▼
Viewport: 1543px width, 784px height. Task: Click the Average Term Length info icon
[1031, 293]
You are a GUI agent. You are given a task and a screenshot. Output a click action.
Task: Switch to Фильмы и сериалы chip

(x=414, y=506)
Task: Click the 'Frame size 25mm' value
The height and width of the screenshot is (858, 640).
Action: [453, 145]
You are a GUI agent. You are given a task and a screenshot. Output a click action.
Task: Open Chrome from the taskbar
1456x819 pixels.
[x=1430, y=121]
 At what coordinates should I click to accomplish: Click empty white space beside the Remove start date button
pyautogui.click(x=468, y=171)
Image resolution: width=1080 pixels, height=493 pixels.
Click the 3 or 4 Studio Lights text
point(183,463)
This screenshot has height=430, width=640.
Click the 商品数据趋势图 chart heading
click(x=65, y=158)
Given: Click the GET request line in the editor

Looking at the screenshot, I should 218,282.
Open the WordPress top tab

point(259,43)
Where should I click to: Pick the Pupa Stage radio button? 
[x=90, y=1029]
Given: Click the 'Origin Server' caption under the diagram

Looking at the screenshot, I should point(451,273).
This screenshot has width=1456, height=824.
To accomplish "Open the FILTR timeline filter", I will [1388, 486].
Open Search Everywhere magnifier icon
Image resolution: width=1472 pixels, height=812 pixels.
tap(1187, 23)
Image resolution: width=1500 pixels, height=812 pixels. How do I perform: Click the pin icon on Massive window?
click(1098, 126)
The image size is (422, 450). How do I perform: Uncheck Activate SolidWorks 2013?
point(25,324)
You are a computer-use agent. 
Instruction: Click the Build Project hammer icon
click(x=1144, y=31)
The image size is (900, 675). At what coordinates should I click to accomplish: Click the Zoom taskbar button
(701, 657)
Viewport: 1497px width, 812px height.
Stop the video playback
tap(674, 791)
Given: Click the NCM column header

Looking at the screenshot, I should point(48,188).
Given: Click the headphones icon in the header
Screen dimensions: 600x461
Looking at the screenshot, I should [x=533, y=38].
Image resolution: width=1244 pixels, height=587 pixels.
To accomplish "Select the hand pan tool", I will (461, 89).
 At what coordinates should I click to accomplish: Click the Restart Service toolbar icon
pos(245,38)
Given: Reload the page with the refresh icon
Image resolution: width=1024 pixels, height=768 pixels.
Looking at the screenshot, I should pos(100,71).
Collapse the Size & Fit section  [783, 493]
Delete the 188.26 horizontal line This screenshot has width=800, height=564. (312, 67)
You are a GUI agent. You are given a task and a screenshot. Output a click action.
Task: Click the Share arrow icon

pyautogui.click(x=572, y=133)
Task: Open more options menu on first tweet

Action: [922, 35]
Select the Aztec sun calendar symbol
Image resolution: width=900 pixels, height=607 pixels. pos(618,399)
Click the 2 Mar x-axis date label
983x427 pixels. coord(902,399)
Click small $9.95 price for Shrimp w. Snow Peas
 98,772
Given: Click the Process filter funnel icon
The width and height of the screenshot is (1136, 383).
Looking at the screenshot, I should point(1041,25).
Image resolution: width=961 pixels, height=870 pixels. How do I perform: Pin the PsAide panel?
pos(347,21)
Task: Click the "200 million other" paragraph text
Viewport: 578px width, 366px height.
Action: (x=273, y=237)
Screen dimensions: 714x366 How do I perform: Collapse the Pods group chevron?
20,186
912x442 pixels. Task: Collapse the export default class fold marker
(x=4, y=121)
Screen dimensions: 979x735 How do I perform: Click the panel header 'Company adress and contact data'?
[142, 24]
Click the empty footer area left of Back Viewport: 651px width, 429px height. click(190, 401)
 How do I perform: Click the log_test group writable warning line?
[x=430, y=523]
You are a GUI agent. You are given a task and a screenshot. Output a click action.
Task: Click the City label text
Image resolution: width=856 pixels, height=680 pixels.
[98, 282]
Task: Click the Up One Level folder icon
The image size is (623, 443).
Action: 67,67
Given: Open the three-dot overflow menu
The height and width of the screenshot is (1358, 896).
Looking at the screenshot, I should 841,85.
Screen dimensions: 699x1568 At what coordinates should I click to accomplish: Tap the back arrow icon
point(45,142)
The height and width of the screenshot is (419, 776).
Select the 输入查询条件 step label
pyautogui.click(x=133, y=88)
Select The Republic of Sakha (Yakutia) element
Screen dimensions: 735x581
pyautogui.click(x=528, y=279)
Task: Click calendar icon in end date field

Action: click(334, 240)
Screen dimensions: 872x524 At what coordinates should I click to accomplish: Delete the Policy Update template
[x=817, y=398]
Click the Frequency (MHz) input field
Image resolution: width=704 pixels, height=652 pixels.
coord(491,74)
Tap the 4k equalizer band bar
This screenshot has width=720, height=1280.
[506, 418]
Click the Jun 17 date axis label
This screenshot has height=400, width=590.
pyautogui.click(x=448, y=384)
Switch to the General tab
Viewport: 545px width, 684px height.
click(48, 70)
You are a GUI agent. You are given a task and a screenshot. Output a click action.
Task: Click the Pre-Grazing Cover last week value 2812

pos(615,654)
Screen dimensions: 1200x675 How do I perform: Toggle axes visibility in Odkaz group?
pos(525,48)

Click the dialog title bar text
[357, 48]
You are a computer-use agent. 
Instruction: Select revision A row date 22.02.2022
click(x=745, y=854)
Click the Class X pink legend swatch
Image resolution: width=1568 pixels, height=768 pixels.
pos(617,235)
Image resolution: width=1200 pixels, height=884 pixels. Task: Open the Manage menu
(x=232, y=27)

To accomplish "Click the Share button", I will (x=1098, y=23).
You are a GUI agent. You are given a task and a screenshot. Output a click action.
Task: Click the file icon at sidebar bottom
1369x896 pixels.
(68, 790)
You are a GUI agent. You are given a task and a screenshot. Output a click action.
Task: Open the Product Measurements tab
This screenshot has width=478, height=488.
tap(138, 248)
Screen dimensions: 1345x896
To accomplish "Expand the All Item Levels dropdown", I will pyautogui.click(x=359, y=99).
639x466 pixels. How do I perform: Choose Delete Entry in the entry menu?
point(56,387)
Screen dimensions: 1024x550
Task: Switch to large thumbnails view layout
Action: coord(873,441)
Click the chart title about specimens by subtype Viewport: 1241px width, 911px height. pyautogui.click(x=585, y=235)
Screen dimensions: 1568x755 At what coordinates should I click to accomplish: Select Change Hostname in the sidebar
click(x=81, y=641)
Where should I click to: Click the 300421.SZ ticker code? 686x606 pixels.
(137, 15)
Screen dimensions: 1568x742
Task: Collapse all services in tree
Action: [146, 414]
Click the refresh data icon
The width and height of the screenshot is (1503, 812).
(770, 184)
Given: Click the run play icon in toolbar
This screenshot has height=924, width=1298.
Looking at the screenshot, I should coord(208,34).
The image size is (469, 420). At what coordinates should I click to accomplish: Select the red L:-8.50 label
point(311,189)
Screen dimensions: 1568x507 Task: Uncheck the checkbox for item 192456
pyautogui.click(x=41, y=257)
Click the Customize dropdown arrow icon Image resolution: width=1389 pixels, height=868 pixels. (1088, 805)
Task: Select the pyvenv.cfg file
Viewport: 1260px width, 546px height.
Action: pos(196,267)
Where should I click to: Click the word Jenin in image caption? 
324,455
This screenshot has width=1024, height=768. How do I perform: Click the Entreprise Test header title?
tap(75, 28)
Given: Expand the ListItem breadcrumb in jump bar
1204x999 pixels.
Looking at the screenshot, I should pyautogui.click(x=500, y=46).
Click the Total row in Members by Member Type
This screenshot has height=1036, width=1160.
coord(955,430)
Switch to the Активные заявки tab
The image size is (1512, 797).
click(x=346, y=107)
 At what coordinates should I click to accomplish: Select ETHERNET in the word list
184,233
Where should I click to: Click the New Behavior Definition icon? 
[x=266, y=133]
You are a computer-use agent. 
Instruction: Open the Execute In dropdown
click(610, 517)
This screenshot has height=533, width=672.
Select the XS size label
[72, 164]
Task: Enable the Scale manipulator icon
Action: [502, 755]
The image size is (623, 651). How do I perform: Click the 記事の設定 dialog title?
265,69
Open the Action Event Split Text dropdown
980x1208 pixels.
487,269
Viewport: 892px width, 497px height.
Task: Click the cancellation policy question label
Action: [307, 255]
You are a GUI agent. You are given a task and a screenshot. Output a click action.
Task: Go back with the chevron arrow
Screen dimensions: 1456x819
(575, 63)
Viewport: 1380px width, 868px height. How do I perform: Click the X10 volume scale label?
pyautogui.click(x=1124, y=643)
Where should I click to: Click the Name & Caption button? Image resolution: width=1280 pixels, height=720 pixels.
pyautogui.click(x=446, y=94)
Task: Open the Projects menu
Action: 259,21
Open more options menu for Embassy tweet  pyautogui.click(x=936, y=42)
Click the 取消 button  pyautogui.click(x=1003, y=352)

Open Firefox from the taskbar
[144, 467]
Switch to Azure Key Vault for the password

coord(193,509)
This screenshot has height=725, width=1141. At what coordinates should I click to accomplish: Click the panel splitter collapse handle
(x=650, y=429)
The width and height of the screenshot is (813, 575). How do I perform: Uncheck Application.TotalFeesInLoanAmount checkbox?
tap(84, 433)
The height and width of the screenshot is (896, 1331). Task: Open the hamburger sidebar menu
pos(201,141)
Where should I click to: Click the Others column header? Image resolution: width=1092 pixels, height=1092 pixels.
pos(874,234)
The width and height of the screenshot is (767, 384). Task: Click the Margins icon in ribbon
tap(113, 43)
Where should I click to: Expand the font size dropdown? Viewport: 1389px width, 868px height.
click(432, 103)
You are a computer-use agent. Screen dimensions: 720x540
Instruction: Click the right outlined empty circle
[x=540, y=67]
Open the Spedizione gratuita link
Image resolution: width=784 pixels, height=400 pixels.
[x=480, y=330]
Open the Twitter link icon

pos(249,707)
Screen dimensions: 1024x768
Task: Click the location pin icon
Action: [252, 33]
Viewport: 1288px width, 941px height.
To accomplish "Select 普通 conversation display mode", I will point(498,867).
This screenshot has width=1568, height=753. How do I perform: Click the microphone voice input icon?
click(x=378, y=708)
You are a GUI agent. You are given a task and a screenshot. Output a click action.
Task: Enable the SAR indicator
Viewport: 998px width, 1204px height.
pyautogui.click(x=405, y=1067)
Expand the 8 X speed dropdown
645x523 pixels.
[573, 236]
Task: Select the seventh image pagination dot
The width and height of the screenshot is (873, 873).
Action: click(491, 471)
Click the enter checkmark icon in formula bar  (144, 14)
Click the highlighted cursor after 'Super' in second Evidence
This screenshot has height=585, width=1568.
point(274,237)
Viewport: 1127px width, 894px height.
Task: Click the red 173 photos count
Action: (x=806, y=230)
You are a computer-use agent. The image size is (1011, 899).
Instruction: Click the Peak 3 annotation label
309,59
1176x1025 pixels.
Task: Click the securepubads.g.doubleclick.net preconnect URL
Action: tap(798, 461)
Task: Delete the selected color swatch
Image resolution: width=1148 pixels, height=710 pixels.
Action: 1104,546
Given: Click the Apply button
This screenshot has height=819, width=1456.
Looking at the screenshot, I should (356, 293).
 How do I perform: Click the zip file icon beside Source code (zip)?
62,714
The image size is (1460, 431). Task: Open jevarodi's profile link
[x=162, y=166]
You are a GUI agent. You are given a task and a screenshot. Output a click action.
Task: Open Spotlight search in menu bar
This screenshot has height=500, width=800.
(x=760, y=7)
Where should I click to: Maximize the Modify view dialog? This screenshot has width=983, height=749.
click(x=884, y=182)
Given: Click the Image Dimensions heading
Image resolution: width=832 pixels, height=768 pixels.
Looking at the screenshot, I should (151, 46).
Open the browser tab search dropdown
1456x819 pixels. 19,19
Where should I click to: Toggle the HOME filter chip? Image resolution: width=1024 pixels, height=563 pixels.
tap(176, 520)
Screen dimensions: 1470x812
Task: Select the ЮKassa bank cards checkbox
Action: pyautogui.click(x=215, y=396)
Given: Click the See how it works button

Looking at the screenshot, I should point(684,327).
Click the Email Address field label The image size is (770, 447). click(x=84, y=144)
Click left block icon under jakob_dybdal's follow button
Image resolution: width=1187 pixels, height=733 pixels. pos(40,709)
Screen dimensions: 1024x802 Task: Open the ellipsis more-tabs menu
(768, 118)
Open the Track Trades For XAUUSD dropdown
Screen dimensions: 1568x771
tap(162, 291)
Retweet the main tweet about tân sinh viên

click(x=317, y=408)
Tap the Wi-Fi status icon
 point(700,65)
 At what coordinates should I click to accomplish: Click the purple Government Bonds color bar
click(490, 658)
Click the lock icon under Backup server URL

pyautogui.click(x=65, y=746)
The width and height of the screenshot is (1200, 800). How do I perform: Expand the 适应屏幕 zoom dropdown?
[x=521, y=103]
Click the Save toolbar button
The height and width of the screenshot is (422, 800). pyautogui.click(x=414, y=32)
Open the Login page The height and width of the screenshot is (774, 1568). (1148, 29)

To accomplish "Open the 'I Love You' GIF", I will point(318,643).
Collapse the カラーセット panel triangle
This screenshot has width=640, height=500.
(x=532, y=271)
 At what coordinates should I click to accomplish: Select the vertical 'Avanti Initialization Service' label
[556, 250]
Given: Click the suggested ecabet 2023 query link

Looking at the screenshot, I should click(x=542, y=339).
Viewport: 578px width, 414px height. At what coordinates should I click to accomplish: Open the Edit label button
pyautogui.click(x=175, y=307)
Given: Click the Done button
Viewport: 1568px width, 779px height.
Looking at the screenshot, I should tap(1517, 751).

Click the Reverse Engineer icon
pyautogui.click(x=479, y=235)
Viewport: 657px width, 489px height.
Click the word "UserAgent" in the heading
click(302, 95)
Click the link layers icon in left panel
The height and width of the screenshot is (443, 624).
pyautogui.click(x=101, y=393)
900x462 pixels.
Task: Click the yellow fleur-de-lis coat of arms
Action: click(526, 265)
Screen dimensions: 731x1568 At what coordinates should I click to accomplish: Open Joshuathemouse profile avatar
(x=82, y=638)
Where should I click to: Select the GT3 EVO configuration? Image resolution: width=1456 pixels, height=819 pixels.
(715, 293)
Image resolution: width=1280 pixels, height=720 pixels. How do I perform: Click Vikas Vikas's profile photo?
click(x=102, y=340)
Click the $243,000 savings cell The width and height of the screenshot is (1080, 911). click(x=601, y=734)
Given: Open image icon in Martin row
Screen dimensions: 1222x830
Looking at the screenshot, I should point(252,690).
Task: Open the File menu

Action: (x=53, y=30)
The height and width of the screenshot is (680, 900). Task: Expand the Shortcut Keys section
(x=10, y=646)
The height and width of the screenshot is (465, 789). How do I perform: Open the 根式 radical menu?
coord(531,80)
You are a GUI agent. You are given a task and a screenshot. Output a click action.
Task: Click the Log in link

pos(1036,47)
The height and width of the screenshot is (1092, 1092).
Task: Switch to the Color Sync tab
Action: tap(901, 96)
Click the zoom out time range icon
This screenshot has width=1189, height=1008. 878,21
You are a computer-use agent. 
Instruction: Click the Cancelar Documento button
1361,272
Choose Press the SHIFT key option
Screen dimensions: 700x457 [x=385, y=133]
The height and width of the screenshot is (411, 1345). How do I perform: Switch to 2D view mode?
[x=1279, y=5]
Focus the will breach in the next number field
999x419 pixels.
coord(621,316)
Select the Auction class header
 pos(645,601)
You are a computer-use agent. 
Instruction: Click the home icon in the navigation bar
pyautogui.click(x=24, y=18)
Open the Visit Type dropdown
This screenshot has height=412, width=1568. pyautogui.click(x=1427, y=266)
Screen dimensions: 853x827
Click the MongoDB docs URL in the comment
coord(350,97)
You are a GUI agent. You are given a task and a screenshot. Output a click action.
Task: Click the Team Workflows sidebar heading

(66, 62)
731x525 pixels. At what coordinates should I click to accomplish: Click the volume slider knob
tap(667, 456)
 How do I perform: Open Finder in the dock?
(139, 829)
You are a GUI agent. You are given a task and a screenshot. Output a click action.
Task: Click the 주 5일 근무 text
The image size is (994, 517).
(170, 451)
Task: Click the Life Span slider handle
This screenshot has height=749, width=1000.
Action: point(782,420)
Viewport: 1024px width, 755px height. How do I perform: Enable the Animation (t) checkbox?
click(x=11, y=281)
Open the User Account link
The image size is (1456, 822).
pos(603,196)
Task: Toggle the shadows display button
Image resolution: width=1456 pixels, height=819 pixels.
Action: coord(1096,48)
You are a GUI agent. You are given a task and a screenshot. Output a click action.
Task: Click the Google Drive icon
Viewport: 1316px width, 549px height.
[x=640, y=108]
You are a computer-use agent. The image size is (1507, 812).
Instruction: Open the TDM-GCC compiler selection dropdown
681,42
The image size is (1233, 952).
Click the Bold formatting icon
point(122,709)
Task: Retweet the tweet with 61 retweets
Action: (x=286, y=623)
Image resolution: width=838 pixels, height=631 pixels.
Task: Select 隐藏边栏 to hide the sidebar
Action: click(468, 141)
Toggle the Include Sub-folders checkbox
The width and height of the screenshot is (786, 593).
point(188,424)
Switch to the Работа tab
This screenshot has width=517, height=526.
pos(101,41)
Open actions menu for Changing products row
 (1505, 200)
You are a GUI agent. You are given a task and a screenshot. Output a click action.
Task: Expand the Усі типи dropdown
▲
### Task instructions
Give the rows from the line with "Task: Open the File menu" to the line with "coord(531,80)" as a numbered list, omitting blank lines.

### Output of the task
1. Task: Open the File menu
2. Action: (x=53, y=30)
3. The height and width of the screenshot is (680, 900). Task: Expand the Shortcut Keys section
4. (x=10, y=646)
5. The height and width of the screenshot is (465, 789). How do I perform: Open the 根式 radical menu?
6. coord(531,80)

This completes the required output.